Finally, the fact that time() and such have their value fixed only at
runtime, and differ between runs is perhaps a little messy. I don't know if
that violates some formal definition of referential transparency or not (I
think I've heard it argued both ways), but conceptually, an IO monad (or
other such abstraction), or passing around a RealWorld value (where your
program is provided with a new one one each run) is probably nicer. But,
you're free to disagree.

Anyhow, I hope this has helped a bit. Cheers.

-- Dan

On Aug 21, 5:40*pm, Dan Doel <dan.d...@gmail.com> wrote:
> Nyang A. Phra wrote:
> > This would appear to me to preserve referential transparency; a call
> > to each function would always return the same value.
>
> > Or, consider rudimentary I/O in the same vein. A function
> > open(filename) that would return, say, two anonymous functions, for
> > reading and writing, such that each write would in turn return a read
> > function to read the altered version of the file.
>
> > You get the idea: a function that alters a state always returns a new
> > anonymous function to read that altered state.
>
> > I guess my question is, not fully grokking what referential
> > transparency is precisely good for, would this be a sufficient
> > approach (efficiency concerns aside) to I/O and side-effects in a
> > purely functional language? As I see it, this approach would preserve
> > referential transparency within each execution of a program, but not
> > between different executions at different times. As an example,
> > consider a time() function, returning the current time and a new
> > function to read the time again. Clearly, its semantics would be
> > different on each execution of a program containing calls to it. But
> > would it matter? I'm guessing yes it would, but I'm unable to figure
> > out why, or what I'm possibly confused about. Please educate.
>
> I'm not certain about what your random function would do in all cases, but I
> don't think you can claim the others work. Consider, for instance...
>
> * * (t, f) = time()
> * * ... wait a while ...
> * * (t, f) = time()
>
> In other words, what happens when you call it twice? Does it return the same
> t and f as the first call? So time() returns the time of the first call to
> time in the program, along with a function that returns the time at which
> it's first called in the program and so on? If not, I'm not sure you can
> credibly make the claim that it's referentially transparent (and even then,
> it's pretty odd).

Yes, I mean exactly that kind of "odd" (granted behaviour, i.e.:

(t1, f1) = time()
(t2, f2) = time()
(t3, f3) = f1()

where t1 = t2 and f1 = f2, whereas t3 and f3 would be something else.

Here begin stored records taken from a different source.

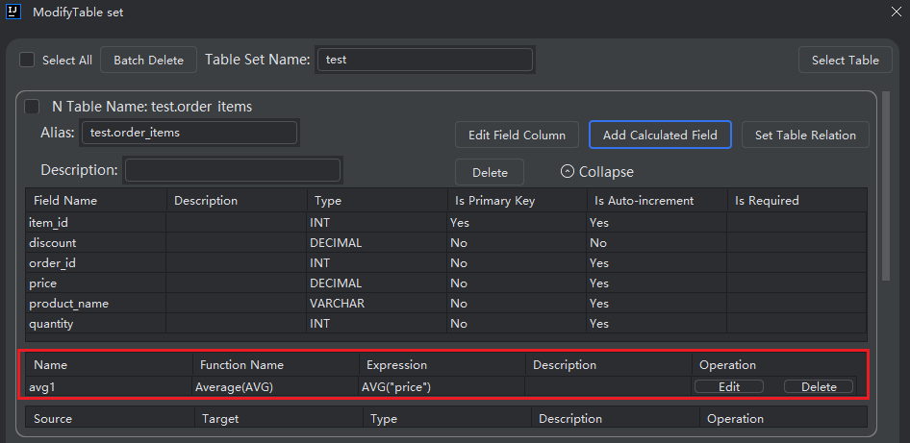The image size is (910, 443).
Task: Toggle the Select All checkbox
Action: click(27, 60)
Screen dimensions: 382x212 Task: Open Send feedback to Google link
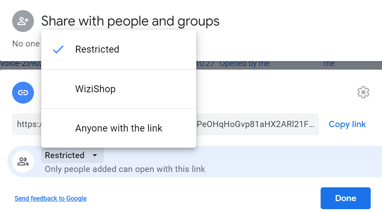(x=50, y=198)
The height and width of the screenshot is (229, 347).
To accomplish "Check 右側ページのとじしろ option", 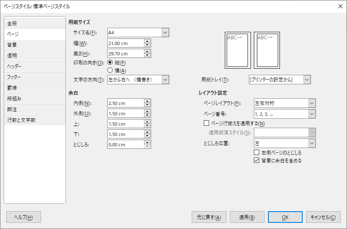I will point(256,153).
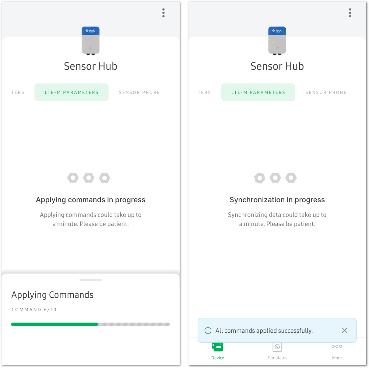The width and height of the screenshot is (369, 368).
Task: Open the three-dot menu on right screen
Action: [350, 13]
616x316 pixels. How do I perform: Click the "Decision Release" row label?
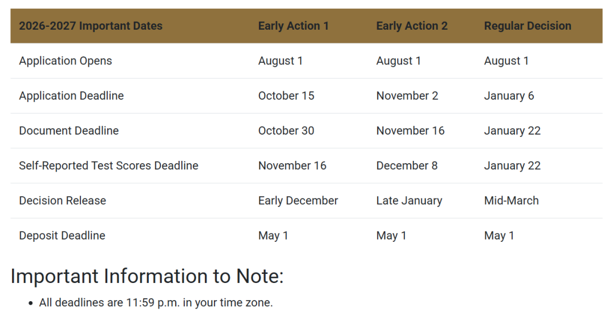point(63,201)
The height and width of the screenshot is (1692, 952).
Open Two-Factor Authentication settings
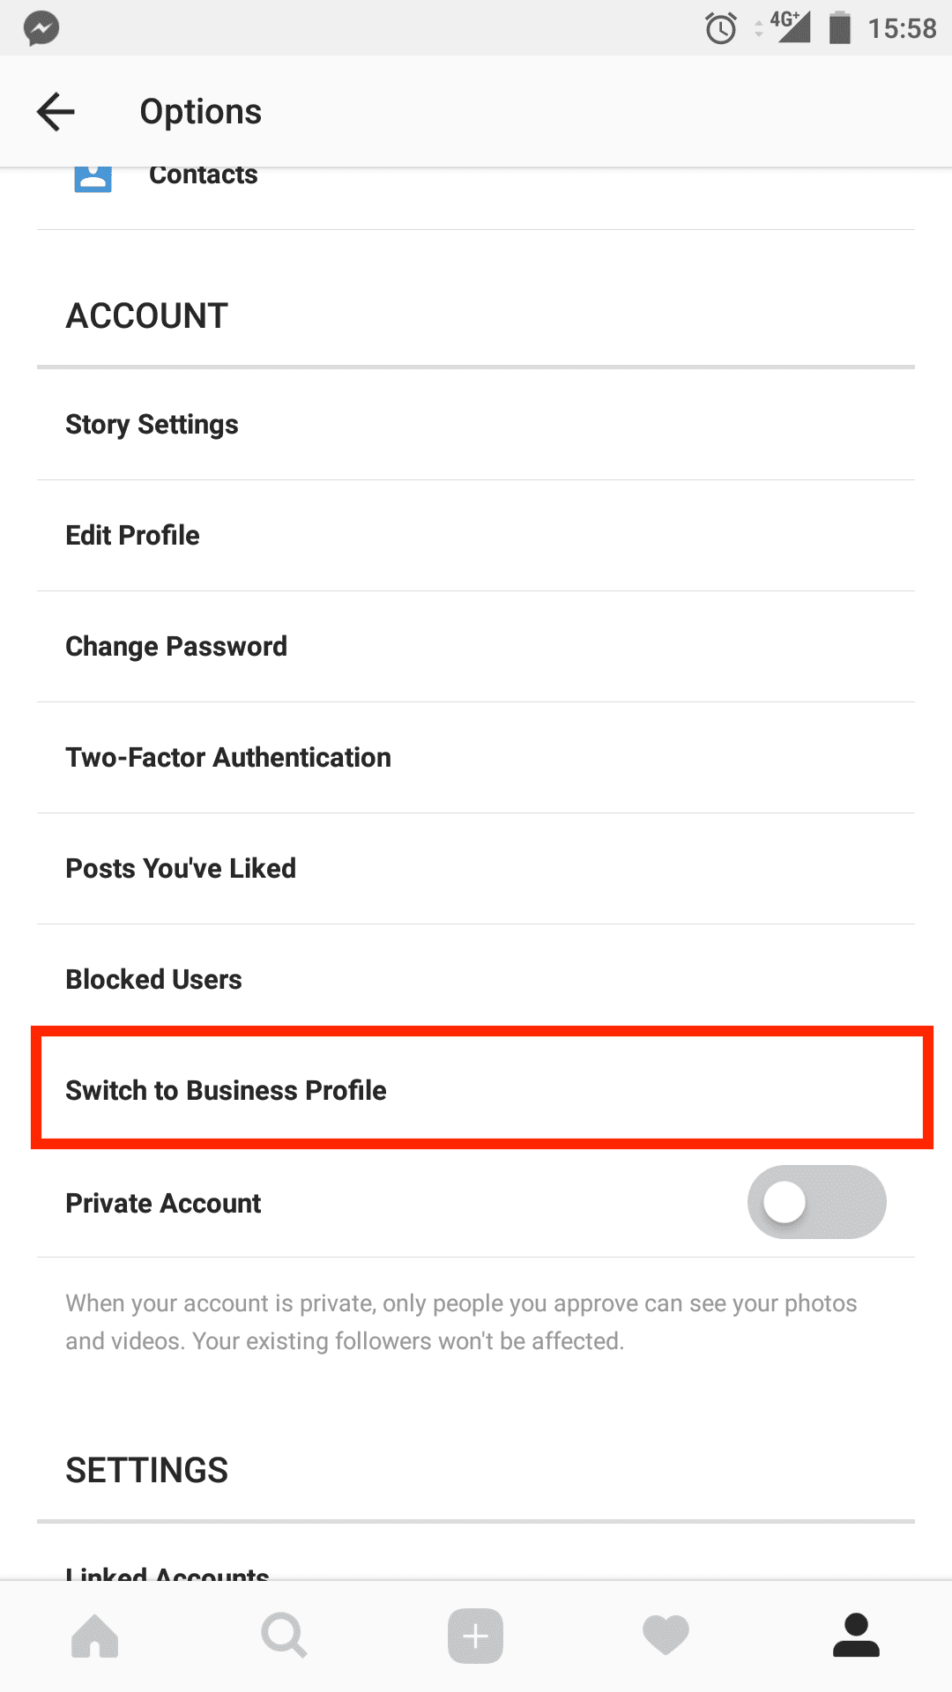click(x=228, y=758)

> It's even weirder to play that game with I/O...
>
> * * (read1, write1) = open("foo")
> * * ...
> * * (read2, write2) = open("foo")
>
> If I use write1 what happens if I call any of the others?

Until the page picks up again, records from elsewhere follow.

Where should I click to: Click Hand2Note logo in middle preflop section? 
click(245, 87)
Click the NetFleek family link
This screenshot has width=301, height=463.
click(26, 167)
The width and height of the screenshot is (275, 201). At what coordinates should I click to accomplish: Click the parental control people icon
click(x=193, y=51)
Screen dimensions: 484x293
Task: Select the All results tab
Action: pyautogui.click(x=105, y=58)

Yeah, would seem to get pretty hairy if several reads and writes would
be callable at the same time. There'd have to be several copies of the
accessed file, I think, depending on which writeN() one starts...

> And if I write
> with write1 in the "...", is read2 then a different function from read1, in
> that it produces different results? If so, then open is not referentially
> transparent.

Yes, that's true, referential transparency wouldn't hold with multiple
open()s with write()s in between. Unless, of course, close() returns a
new open(), or some other hack to that effect...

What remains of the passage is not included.